■ Data section ■
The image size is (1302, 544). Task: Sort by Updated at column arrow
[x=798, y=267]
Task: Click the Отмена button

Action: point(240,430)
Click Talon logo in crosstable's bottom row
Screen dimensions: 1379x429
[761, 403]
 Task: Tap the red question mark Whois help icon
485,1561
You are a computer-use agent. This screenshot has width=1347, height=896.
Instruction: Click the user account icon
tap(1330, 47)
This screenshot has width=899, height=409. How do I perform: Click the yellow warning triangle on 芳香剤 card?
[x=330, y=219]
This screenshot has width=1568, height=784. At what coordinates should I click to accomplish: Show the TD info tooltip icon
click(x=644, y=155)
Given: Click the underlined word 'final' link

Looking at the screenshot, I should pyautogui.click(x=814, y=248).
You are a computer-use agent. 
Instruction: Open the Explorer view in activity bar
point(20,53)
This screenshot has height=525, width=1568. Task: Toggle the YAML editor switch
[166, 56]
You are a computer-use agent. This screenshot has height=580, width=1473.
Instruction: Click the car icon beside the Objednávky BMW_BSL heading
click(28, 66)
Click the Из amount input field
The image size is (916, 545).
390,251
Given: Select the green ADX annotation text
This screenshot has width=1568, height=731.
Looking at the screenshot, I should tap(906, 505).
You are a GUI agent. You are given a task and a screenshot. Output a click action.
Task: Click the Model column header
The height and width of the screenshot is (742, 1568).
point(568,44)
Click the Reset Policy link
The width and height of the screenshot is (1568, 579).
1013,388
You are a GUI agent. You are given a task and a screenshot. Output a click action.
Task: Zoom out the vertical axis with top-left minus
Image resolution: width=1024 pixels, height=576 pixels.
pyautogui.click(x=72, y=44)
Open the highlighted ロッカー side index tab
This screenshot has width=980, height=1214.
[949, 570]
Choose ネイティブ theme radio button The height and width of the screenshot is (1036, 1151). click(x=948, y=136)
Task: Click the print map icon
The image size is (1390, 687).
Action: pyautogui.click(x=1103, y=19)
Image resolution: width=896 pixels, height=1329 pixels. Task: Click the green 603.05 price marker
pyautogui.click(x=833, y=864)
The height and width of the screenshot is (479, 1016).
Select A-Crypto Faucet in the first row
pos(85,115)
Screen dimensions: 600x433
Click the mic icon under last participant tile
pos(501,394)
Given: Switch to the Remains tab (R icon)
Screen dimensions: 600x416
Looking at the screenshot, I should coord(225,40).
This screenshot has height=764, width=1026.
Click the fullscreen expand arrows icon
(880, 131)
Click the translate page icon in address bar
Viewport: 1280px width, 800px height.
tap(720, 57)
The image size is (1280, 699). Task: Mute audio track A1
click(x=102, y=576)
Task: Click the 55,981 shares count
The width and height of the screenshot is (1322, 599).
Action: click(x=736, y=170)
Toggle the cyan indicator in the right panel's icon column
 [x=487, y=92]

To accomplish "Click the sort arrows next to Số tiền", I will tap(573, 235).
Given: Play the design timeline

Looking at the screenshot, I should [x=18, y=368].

■ Activity ■
Every line above holding the string "agent" should be listed.

■ Result for this task ■
You are a computer-use agent. This screenshot has width=1347, height=896.
You are a computer-use agent. 
You are a computer-use agent. This screenshot has height=580, width=1473.
You are a GUI agent. You are given a task and a screenshot. Output a click action.
You are a GUI agent. You are given a task and a screenshot. Output a click action.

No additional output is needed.